Professeur associé à Sciences-Po, ancien président de Médecin sans frontières, Rony Brauman revient sur les conséquences de l’intervention en Libye, tant pour le pays que sur le plan international.
Que signifie l’exécution de Kadhafi ? n’est-elle pas condamnable ?
La mort de kadhafi, même si c’est la fin d’un despote et que ce n’est pas une mauvaise chose, ne signifie aucunement l’avènement de la démocratie, de la stabilité et du respect des droits de l’homme en Libye. Par expérience, l’Afghanistan, l’Irak, la Somalie montre que cela ne fonctionne pas. L’autre fait marquant est l’interprétation qui a été faite de la résolution 1973. le texte initial prévoyait la protection des populations civiles et aucunement le résultat final : renverser un régime et en tuer son chef. Il y aura forcément un précédent libyen et une facture diplomatique à payer.
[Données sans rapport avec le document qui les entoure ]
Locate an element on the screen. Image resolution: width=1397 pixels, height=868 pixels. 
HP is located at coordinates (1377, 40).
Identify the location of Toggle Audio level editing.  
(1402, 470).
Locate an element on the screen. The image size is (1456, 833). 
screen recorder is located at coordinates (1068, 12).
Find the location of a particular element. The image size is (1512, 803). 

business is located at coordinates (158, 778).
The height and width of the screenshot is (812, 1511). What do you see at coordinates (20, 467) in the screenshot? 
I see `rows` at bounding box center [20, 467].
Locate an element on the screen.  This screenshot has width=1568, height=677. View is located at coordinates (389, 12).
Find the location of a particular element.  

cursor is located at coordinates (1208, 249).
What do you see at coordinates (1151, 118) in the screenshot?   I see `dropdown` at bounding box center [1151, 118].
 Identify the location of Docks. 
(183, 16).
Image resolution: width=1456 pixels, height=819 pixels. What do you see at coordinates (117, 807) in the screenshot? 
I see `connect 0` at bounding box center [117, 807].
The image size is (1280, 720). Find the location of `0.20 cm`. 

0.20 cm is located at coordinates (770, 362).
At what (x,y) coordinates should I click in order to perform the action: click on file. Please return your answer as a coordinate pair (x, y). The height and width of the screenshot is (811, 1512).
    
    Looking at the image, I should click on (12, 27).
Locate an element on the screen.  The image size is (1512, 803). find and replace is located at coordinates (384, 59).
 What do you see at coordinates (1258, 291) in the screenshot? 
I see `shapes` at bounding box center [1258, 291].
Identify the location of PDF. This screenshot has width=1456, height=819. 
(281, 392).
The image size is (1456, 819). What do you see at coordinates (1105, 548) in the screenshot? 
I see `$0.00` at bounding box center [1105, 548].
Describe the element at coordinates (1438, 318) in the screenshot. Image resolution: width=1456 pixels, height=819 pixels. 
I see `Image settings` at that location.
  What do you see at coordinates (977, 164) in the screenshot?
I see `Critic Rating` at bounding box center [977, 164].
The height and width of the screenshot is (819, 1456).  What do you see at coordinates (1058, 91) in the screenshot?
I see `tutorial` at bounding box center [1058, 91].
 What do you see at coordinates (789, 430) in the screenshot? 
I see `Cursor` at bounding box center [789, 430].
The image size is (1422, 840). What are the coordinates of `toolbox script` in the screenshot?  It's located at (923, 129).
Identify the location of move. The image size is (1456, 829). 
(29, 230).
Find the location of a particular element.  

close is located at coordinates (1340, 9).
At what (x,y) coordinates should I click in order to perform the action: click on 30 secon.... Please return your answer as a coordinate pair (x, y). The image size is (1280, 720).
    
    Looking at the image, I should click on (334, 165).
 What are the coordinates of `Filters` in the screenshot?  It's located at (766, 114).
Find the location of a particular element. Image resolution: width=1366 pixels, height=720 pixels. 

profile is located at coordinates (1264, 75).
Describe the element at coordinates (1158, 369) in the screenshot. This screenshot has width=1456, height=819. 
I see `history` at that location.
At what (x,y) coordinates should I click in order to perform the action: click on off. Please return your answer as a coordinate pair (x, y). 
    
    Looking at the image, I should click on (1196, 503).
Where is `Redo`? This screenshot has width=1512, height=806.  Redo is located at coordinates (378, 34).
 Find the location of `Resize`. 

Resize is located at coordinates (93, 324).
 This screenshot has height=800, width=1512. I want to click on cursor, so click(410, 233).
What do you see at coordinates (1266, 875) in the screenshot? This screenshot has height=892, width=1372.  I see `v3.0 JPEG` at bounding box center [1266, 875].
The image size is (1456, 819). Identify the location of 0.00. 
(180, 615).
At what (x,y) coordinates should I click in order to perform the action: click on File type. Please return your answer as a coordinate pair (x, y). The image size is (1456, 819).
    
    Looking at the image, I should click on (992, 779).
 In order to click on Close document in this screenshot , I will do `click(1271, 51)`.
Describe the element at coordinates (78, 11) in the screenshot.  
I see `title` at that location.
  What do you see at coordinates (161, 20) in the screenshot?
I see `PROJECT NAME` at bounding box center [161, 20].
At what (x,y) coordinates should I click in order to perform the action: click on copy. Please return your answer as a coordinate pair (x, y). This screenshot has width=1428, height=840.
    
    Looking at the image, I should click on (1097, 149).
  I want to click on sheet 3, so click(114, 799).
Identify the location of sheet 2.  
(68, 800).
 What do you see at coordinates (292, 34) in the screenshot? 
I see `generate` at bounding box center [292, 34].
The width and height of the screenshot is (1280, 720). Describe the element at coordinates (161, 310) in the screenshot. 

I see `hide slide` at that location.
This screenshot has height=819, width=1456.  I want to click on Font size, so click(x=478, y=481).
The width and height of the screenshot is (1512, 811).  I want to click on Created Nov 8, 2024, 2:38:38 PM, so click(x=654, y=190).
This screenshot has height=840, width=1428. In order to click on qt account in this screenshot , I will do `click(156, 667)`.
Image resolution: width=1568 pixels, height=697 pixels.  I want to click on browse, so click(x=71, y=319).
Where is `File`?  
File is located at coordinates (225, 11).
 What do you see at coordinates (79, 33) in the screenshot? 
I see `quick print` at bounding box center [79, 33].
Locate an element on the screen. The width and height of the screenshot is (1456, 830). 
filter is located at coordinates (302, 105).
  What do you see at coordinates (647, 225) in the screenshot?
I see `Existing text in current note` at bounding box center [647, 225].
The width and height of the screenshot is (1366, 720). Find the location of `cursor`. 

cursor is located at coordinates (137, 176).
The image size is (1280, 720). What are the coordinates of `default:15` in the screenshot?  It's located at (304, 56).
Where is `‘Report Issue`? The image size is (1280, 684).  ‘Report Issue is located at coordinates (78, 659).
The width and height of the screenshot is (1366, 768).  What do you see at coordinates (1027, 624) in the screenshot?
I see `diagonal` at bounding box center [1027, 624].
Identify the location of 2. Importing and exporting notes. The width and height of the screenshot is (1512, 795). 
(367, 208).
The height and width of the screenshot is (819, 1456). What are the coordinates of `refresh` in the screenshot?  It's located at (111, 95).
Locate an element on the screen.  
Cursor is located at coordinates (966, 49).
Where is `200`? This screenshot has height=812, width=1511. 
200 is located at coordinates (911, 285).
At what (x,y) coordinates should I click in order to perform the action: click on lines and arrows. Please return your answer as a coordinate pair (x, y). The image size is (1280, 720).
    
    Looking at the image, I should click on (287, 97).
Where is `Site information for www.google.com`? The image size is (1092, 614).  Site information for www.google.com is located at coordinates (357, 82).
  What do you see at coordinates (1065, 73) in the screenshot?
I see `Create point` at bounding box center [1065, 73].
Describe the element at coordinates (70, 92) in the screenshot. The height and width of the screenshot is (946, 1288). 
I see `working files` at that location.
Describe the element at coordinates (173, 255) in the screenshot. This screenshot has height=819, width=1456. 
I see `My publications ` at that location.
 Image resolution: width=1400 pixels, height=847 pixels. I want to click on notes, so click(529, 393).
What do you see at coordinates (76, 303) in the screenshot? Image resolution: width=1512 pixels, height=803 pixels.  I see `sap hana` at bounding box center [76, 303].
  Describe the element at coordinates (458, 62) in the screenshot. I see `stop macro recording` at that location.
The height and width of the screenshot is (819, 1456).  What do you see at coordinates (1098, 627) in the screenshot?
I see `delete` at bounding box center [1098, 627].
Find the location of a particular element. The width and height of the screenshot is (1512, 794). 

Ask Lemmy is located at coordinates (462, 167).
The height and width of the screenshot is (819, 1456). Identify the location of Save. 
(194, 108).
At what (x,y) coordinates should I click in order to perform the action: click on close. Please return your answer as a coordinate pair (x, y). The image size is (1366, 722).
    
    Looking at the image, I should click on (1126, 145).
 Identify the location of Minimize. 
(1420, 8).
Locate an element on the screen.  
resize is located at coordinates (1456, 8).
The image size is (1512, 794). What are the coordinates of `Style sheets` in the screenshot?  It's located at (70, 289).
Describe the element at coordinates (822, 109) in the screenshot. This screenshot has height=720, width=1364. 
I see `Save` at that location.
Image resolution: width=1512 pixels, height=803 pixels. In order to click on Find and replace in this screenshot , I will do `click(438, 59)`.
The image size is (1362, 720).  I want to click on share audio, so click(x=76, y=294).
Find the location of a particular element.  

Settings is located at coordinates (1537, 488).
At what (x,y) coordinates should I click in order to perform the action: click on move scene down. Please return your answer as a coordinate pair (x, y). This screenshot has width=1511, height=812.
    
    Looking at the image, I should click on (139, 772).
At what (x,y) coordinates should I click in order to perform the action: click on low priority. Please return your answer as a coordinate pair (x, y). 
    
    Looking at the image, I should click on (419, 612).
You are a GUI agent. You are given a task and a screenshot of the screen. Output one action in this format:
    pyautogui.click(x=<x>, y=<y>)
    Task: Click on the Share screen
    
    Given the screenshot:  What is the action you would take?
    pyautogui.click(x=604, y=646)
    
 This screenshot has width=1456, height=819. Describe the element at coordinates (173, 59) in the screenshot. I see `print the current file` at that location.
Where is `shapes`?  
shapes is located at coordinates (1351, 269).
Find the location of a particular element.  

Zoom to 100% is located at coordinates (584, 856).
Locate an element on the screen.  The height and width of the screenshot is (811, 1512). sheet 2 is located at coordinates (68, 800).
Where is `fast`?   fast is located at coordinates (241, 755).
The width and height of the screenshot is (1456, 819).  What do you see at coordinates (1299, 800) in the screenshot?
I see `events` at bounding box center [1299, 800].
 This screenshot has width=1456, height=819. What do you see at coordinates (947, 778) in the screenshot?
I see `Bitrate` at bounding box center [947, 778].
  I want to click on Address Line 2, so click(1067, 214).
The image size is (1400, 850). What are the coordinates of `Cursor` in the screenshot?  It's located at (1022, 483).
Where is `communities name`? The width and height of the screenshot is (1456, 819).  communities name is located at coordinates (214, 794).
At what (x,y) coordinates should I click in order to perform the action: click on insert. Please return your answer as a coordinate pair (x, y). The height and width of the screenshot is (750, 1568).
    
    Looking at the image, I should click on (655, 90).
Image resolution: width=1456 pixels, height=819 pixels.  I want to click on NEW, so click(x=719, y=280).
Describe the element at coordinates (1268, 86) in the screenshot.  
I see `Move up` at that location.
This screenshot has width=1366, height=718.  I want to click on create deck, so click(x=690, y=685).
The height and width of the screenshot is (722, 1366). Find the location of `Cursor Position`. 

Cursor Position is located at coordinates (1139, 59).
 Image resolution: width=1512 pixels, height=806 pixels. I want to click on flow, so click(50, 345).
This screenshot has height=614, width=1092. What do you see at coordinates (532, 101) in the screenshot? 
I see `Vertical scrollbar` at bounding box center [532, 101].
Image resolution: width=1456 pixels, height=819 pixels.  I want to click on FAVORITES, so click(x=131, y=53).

Ce type de résolution sera extrêmement difficile à tenir pour les vainqueurs d’aujourd’hui car il n’arrangeait ni un certain nombre de leaders du CNT -encore récemment proches de Kadhafi- ni de nos belligérants qui auraient à répondre de leurs nombreuses compromissions avec le régime. Est-ce qu’il aurait été préférable que Kadhafi soit jugé ? on accorde parfois une importance démesurée aux procès et à leur vertu symbolique, car ils peuvent être un facteur de division au moment où l’unité nationale est souhaitée.
Vous qui étions opposé à ce conflit, comment analysez-vous son évolution ?
Avec cette opération, on a réhabilité, afin d’empêcher des massacres à venir, les concepts de « guerre juste » et de « guerre préventive ». On a ouvert la voie à une jurisprudence, même si les circonstances diplomatiques au déclenchement de ce conflit sont particulières. Kadhafi était un chef d’Etat isolé, sans protecteur, et cela en faisait une cible de choix, comme en témoigne la position de la Ligue arabe. Malgré la méfiance de ses dirigeants à l’égard des visées occidentales, elle a accepté le déclenchement de l’intervention militaire, ce qui traduit donc une haine vis-à-vis de Kadhafi.
L’OTAN devait être sur place pour protéger les populations, alors qu’elle les bombarde. N’est-ce pas un non-respect de la résolution ?
Ce retournement s’est produit de manière caricaturale puisque les assiégés sont devenus les assiégeants et ceux qu’on protégeait, une menace pour les autres. L’OTAN a contribué à ce scénario à Bani Walid et à Syrte, et c’est assez déconcertant si on relit le but de son intervention : la protection des populations. Elle traduit donc un abus énorme du concept mais cela était inscrit dans l’ADN de cette résolution.
Peut-on se diriger vers des guerres préventives à répétition dans les années à venir ?
Un certain nombre d’élément font craindre que l’on s’y dirige, étant donné que les personnes qui étaient favorables à une intervention en Libye le sont également pour la Syrie, l’Iran ou la Somalie. Mais ce que je trouve particulièrement frappant, c’est la question des pertes humaines, et la légèreté avec laquelle on traite ce sujet. Sur France 24, par exemple, le CNT affirmait que 50 000 personnes avaient payé de leur vie cette guerre. Outre que ce chiffre paraît démesuré, ce qui m’interpelle, c’est que personne n’ai remis en question cette information ou ne se soit souvenu du mandat e l’OTAN qui devait se résumer à la protection de vies innocentes. On accepte, comme si c’était normal, que des milliers de vies aient été sacrifiées. Cela ne semble chiffonner absolument personne et ne tenir en rien les réjouissances générales que l’on observe aujourd’hui, alors qu’il est près de dix fois supérieur aux chiffres avancés sur la Syrie !
N’est-ce pas sidérant que ce soit des associations qui tirent la nonnette d’alarme et non pas les partis, à l’exception, en France, du PCF ?
La presque totalité de la classe politique française a adhéré au but et à la logique de cette guerre, comme quasiment tous les médias. Cette adhésion explique que les questionnements qui pourraient remettre en question le consentement général et brouiller l’image d’une coalition venue pour empêcher un massacre sont écartés.